Während der Amtszeit der Staatspräsidentin wurde in diesem Jahr im Juli auf Druck der Regierung der Vereinigten Staaten von Amerika die jahrelang geplante Stationierung des Raketenabwehrsystems High Altitude Area Defense (THAAD) gebilligt.

Anfang September 2015 reiste Park Geun-hye nach Peking zu einem Treffen mit dem chinesischen Präsidenten Xi Jinping. Eines der Themen war, die Halbinsel zu denuklearisieren.

Es gibts so viele militärische, wirtschaftliche und persönliche Faktoren, die zu den derzeitigen Ereignissen in der Republik Korea führten, die keine seriöse Einschätzung erlauben.
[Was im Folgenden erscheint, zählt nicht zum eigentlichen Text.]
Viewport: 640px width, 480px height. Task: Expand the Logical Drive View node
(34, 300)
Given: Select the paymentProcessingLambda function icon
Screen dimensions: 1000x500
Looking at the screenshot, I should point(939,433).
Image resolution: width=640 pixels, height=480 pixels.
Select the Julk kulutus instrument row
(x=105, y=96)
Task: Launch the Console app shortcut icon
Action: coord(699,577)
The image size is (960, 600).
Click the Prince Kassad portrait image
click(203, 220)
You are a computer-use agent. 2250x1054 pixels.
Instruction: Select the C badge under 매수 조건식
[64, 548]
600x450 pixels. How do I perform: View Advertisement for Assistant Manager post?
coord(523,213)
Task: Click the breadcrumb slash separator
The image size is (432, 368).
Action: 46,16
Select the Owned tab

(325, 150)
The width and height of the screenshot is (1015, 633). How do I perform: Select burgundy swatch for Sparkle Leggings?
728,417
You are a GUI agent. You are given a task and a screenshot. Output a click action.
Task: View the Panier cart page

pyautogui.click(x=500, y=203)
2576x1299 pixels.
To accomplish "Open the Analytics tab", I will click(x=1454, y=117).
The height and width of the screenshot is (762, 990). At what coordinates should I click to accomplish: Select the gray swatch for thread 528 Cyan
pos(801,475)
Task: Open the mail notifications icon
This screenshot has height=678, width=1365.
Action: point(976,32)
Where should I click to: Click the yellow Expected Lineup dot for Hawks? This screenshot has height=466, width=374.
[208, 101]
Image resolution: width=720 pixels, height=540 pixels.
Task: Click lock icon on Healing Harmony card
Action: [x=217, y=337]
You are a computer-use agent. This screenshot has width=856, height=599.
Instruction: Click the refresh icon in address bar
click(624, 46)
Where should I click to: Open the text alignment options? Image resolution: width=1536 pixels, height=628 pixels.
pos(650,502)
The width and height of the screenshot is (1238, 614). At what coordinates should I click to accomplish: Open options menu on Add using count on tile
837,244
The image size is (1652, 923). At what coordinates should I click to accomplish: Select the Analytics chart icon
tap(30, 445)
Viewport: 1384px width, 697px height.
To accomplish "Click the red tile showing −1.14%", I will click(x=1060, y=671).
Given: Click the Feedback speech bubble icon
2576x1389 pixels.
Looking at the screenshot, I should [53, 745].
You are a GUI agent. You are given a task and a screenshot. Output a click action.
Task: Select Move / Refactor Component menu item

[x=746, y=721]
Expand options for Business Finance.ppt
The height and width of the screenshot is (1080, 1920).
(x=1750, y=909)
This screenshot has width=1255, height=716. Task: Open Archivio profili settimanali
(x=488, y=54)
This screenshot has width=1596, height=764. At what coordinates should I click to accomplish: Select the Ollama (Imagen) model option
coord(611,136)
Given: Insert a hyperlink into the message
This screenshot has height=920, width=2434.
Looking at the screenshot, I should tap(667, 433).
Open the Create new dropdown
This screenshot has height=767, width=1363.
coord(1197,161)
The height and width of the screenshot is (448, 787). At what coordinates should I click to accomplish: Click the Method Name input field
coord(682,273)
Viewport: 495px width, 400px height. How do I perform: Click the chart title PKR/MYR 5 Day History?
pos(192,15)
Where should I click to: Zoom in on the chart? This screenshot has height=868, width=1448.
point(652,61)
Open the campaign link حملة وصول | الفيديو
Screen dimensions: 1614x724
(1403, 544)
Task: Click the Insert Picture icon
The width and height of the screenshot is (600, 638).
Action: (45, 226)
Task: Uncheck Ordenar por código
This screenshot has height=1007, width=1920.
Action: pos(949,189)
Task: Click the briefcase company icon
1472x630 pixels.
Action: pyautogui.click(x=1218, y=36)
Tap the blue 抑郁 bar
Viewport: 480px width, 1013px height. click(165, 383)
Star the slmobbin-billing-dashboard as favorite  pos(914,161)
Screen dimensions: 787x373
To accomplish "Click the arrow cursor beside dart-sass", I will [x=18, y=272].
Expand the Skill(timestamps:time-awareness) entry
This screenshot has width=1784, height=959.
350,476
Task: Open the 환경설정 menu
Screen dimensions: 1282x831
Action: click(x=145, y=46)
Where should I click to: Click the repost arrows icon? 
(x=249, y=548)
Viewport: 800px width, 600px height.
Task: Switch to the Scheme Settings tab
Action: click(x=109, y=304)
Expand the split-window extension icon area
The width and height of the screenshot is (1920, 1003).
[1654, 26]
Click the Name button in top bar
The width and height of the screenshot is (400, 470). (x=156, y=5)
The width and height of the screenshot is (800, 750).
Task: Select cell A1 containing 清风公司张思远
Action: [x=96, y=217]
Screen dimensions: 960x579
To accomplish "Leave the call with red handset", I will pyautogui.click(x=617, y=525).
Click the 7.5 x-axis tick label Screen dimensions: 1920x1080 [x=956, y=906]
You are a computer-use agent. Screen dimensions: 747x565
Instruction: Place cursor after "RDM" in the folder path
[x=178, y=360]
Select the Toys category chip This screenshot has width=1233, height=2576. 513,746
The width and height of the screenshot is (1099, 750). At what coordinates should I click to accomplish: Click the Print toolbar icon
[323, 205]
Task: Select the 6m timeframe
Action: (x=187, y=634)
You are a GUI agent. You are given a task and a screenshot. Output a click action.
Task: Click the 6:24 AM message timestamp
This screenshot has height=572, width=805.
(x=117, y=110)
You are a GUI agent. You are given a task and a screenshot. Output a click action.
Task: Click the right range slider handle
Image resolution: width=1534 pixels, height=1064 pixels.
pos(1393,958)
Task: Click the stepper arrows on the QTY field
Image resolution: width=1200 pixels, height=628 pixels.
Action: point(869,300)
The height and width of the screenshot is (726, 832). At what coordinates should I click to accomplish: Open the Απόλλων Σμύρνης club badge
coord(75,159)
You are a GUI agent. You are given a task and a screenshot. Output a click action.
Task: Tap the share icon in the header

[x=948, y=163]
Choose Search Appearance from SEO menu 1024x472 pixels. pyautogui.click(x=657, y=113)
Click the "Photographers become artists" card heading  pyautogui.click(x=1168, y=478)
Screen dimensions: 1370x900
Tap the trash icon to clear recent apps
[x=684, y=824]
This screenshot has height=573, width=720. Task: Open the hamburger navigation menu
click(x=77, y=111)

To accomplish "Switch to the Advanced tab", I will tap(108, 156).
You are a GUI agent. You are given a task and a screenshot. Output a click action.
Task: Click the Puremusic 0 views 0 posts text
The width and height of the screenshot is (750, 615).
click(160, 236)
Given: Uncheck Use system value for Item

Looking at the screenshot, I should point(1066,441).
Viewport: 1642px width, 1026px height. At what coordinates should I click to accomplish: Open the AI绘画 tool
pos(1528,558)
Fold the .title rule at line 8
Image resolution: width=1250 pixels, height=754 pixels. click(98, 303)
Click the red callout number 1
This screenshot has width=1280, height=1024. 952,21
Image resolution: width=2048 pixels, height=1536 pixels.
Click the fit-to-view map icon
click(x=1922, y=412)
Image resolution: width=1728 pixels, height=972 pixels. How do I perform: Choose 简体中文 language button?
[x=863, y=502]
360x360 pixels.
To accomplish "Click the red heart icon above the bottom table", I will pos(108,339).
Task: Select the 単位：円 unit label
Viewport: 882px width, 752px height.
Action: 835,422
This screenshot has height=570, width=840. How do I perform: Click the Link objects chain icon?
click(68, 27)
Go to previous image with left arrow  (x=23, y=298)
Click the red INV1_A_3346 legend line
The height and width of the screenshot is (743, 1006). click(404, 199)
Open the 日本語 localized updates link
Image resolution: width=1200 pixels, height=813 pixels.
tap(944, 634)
Keinesfalls sollte unkritisch der „Aufstand gegen die Regierung“ betrachtet und als solcher gefeiert werden. Das gilt auch für diverse Beschreibungen über Zustände im Land, die im Internet kursieren. In den letzten zehn Jahren gibt es Beispiele genug, wie Menschen bitter betrogen wurden. Dieser Artikel soll als Denkanstoß dienen und es liegt uns fern, Park Geun-hye in irgendeiner Form bei diesem Intrigenspiel zu verteidigen.